CHAPITRE XVI.

Nouvelles expériences.—La suspension éthéréenne, etc.—Séance à l’Odéon.—Un double accroc.—La protection d’un entrepreneur de succès.—1848.—Les théâtres aux abois.—Je quitte Paris pour Londres.—Le Directeur Mitchell.—La publicité anglaise.—Le grand Wizard.—Les moules à beurre servant à la réclame.—Affiches singulières.—Concours public pour le meilleur calembour.

Au lieu de faire la réouverture de mes séances au commencement de septembre, ainsi que je l’avais espéré, mes vacances forcées, que je pourrais mieux appeler mes travaux forcés, se prolongèrent un mois de plus. Ce fut seulement au premier octobre que je me trouvai en mesure de présenter mes nouvelles expériences.

Mes intérêts étaient grandement compromis par ce retard, mais j’espérais, avec quelque raison, me dédommager de mes pertes par l’empressement que mettrait le public à venir me visiter.

Mon nouveau répertoire se composait du Coffre de cristal, du Carton fantastique, du Voltigeur au trapèze, du Garde-Française, de la Naissance des fleurs, des Boules de cristal, de la Bouteille inépuisable, de la Suspension éthéréenne, etc., etc.

J’avais surtout donné tous mes soins à cette dernière expérience, sur laquelle je fondais de grandes espérances. La chirurgie m’en avait donné la première idée.

On se rappelle que vers 1847 on commença, en France, à appliquer aux opérations chirurgicales l’insensibilité produite par l’aspiration de l’éther; on ne parlait dans le monde que des merveilleux effets de cette anesthésie et de ses heureuses applications; c’était aux yeux de bien des gens une opération tenant presque de la magie.

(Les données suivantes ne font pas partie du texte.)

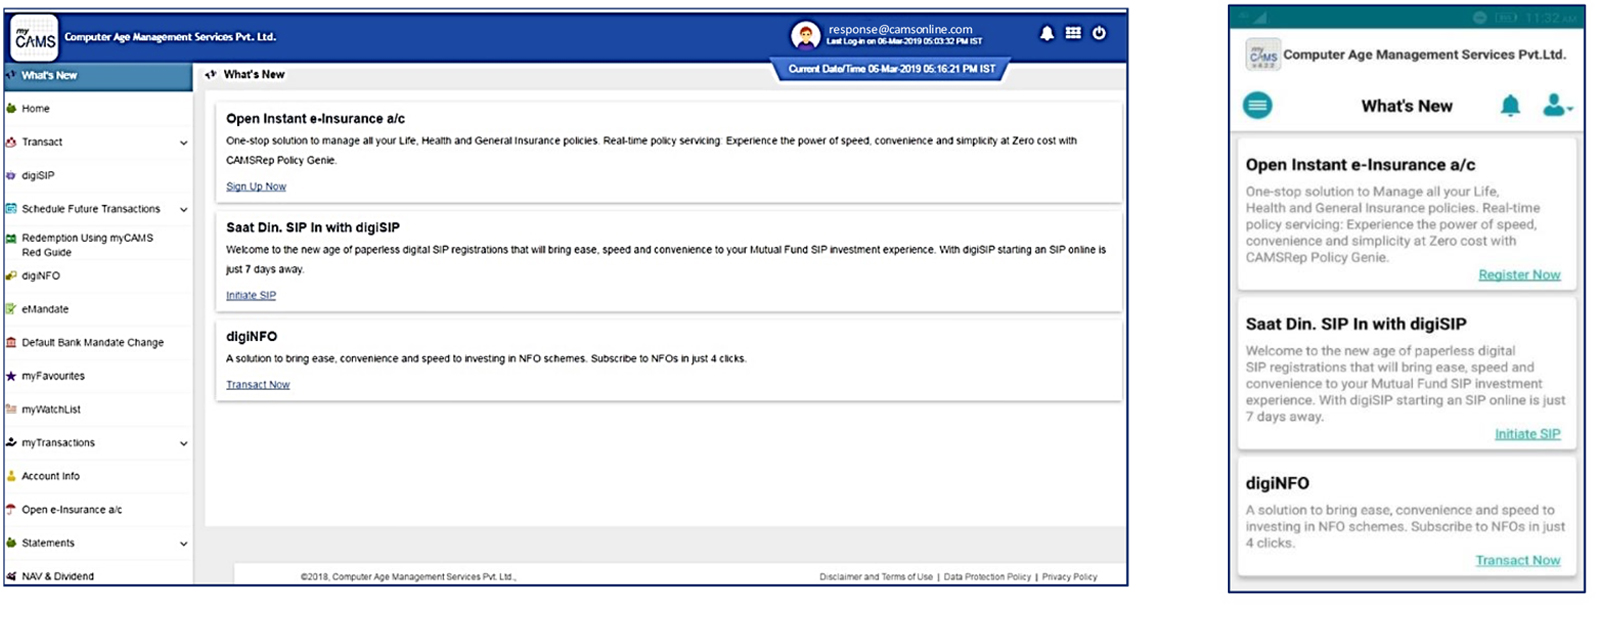The width and height of the screenshot is (1600, 624).
Task: Open the Privacy Policy footer link
Action: pyautogui.click(x=1069, y=577)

Voyant que les chirurgiens se permettaient une sortie sur mon domaine, je me demandai si par ce fait ils ne me donnaient pas le droit d’user de représailles. Je le fis en inventant aussi mon opération éthéréenne, qui était, je crois, bien autrement surprenante que celle de mes confrères en chirurgie.

Le sujet sur lequel je devais opérer était le plus jeune de mes enfants, et je ne pouvais rencontrer une physionomie plus heureuse pour mon expérience. C’était un gros garçon de six ans, dont la figure fraîche et épanouie respirait la santé. Malgré son jeune âge, il mit la plus grande intelligence à apprendre son rôle, et il le joua avec une telle perfection, que les plus incrédules en furent dupes.

Ce tour était l’un des plus applaudis de ma séance. Il est vrai de dire que la mise en scène en était parfaitement combinée. Pour la première fois, j’avais essayé de diriger la surprise de mes spectateurs en la faisant croître comme par degrés, jusqu’au moment où elle devait en quelque sorte faire explosion.